C’est un message que j’aimerais que l’on transmette davantage aux enfants. J’ai vu à quel point les réseaux sociaux sont aujourd’hui toxiques pour les enfants. C’est incessant. Si vous êtes un adolescent qui grandit dans ce monde, vous avez besoin de la vérité, pas d’un conte de fées. Et la vérité, c’est que vous allez traverser beaucoup de choses dans votre vie, et que vous allez être mis à l’épreuve. Il y aura beaucoup de moments dans votre vie où la chose la plus facile à faire sera de craquer. Je l’ai fait moi-même ! Je ne suis pas parfait. J’ai commis ma part d’erreurs, mais si j’ai une sagesse à partager après avoir travaillé sur moi-même ces dernières années, c’est celle-là…..

Il y a beaucoup de satisfaction à être soi-même, même si l’on sait que certaines personnes se moqueront de nous pour cela. Pour moi, la plus grande forme de force est de rester fidèle à soi-même, même si le monde se moque de nous. C’est alors que vous montrez votre vrai visage.

Vous aurez toujours des détracteurs. Certaines personnes essaieront toujours de vous rabaisser. Mais ils sont humains comme vous. Ils ont les mêmes problèmes que vous. Les mêmes frustrations. Parfois, ce sont eux qui souffrent le plus.

La machine des réseaux sociaux ne s’arrêtera jamais. Elle essaiera toujours de mettre de l’huile sur le feu et de nous monter les uns contre les autres pour le divertissement. Surtout s’il s’agit de deux hommes noirs. C’est la réalité. Mais la vérité, c’est que je ne considère aucun membre de la NBA – passé ou présent – comme mon ennemi. Nous ne sommes plus que 450 à avoir la chance de jouer dans cette ligue, et je considère chacun d’entre eux comme mes frères. Peu importe où vous êtes né ou la langue que vous parlez, si vous êtes arrivé jusqu’ici, c’est que vous avez vécu des choses que le commun des mortels n’oserait pas croire, et vous avez mon plus grand respect.

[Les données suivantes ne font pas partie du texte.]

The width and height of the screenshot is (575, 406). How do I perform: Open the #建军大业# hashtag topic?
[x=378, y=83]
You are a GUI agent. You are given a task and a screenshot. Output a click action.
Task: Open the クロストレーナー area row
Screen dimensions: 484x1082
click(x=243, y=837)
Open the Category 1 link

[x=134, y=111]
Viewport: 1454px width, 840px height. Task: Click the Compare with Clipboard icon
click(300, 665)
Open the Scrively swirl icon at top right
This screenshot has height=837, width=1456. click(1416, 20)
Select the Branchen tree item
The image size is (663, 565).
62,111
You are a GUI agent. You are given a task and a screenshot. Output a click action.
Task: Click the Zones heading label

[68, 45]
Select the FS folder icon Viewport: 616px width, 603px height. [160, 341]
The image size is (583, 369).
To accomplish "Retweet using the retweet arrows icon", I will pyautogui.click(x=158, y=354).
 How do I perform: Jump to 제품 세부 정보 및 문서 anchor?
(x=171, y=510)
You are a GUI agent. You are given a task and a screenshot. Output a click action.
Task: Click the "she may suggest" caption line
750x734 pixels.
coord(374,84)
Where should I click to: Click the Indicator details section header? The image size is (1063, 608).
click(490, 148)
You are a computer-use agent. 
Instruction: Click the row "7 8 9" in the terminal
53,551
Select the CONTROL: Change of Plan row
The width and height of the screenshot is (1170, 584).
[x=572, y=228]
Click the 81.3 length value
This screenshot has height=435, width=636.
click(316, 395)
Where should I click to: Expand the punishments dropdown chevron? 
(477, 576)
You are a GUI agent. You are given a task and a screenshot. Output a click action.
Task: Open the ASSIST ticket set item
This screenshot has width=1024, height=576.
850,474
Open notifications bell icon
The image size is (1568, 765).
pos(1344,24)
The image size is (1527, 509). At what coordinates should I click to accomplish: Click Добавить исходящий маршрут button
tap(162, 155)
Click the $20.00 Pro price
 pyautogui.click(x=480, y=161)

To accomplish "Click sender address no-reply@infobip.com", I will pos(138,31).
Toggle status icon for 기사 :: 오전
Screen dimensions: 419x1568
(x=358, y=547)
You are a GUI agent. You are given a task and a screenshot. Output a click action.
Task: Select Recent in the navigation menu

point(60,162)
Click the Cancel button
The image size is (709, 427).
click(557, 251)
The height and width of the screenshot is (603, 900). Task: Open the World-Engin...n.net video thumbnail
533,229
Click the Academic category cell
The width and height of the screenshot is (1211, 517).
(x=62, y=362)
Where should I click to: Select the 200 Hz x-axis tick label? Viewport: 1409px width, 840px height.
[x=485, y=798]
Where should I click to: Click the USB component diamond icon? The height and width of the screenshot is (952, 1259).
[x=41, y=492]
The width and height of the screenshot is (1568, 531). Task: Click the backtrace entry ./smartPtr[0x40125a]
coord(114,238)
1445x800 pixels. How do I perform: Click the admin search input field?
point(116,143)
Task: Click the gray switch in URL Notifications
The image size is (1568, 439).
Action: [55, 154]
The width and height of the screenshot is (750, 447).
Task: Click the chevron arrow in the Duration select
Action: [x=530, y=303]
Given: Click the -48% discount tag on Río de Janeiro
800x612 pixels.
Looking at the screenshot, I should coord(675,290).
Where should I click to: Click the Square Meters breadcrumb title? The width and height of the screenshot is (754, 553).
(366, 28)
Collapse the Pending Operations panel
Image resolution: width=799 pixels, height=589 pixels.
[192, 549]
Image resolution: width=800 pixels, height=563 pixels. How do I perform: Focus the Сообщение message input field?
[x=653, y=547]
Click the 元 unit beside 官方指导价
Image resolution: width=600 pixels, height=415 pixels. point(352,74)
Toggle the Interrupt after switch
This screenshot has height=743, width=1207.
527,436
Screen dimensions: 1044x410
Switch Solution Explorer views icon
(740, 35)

Cette fraternité devrait être bien plus importante que le basket-ball.

Tous les mèmes, les blagues et le drama sur les réseaux sociaux…. C’est bon pour les clics. Pour les affaires. Pour le divertissement.

En tant qu’adultes, en tant qu’êtres humains, nous devrions être fiers de défendre quelque chose de plus grand. Dans ce monde fou, avec tous ses vrais problèmes, c’est juste du basket en fin de compte. Je l’aime plus que tout. J’ai donné ma vie à ce jeu. Mais ce n’est que du basket. Plus que tout, j’aimerais que nous ayons plus de compréhension et d’empathie les uns pour les autres. Même pour nos plus grands rivaux. Surtout pour eux.

En fin de compte, lorsque la bataille est terminée, je veux pouvoir tendre la main et dire “Je te comprends. Ce n’est que du basket. On est en bons termes. Je te comprends.”

…. J’espère qu’on vous battra ce soir, mais je te comprends quand même.